In 2013, Mostak partnered with Harvard’s Center for Geographic Analysis to build a tweet map demonstration. Mostak then joined Harvard’s Kennedy School as a research fellow on Quantitative Political Science on Middle Eastern issues. Later that year, Mostak joined CSAIL as a research fellow, officially incorporating that fall.
In January 2014, Mostak left MIT to pursue MapD full time. Two months later, MapD won a prize from GPU maker Nvidia. That fall, Mostak relocated the company from Boston to San Francisco.
In the spring of 2015, the company closed a seed round that included investments from Google Ventures (now GV), Nvidia and Vanedge Capital.
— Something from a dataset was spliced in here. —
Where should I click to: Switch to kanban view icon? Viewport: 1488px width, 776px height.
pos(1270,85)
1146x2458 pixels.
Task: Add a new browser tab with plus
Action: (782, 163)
On March 30, 2016, the company announced general availability of its database and visualization products as well as the company’s $10 million investment led by Vanedge Capital with additional participation from Verizon Ventures and Nvidia.
Software
The company builds and sells the MapD database management system product and a visualization layer.
The MapD database is specifically designed for GPU environments and takes advantage of both the memory bandwidth and the massive parallelism available on that hardware. By tuning the database for these hardware capabilities, MapD can execute queries at 100x the speed of traditional CPU databases.
Furthermore, by using the video rendering capabilities for which GPUs were initially designed, MapD has built a visualization layer called Immerse that is capable of rendering large datasets (billions of rows of data) with millisecond lag.